--- start Available records ---

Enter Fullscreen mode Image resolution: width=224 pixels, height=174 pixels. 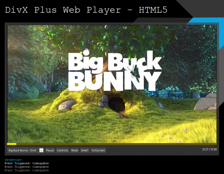point(98,151)
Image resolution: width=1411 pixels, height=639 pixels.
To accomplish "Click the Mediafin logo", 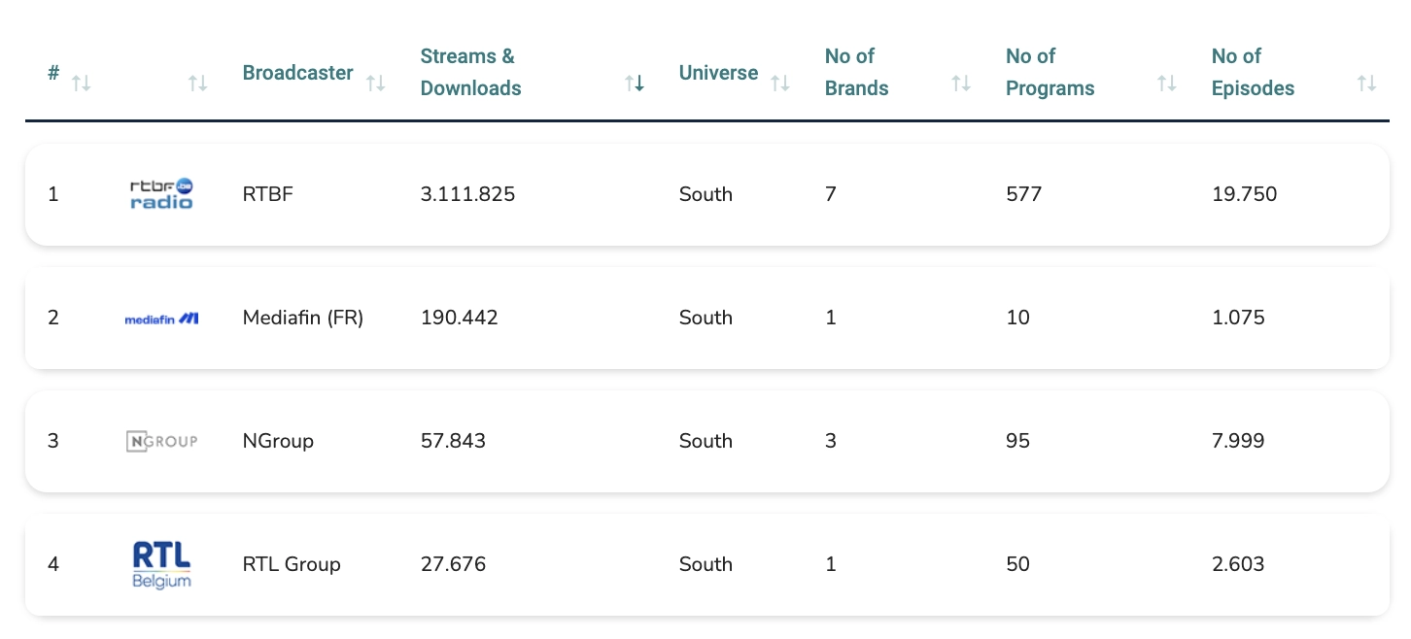I will 161,318.
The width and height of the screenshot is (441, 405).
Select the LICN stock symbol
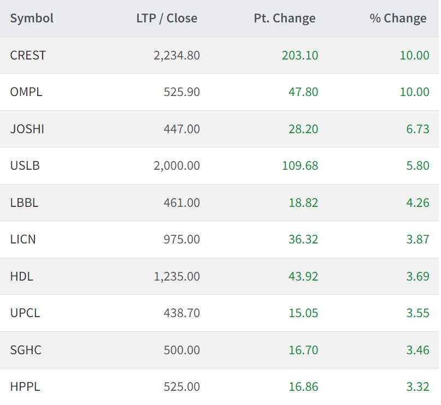pyautogui.click(x=23, y=239)
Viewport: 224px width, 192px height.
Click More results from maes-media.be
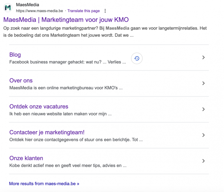click(x=44, y=184)
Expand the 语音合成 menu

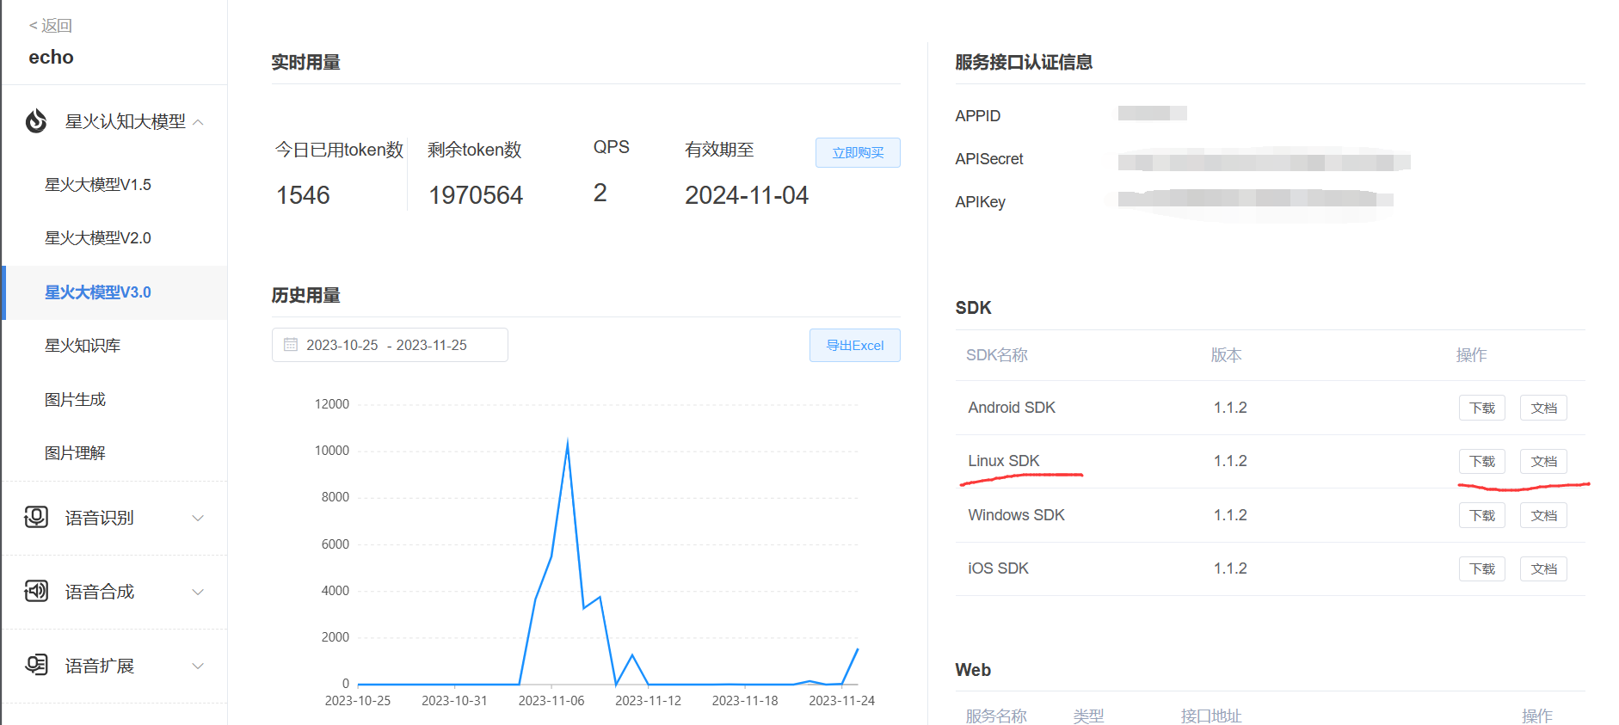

--- end Available records ---

What you have to do:
Copy out the records word for word, starting with the line that contains "The width and" and going on through the end of the records. Leave the pictures out of your answer.

Response:
The width and height of the screenshot is (441, 405).
Select the LICN stock symbol
pyautogui.click(x=23, y=239)
Viewport: 224px width, 192px height.
Click More results from maes-media.be
click(x=44, y=184)
Expand the 语音合成 menu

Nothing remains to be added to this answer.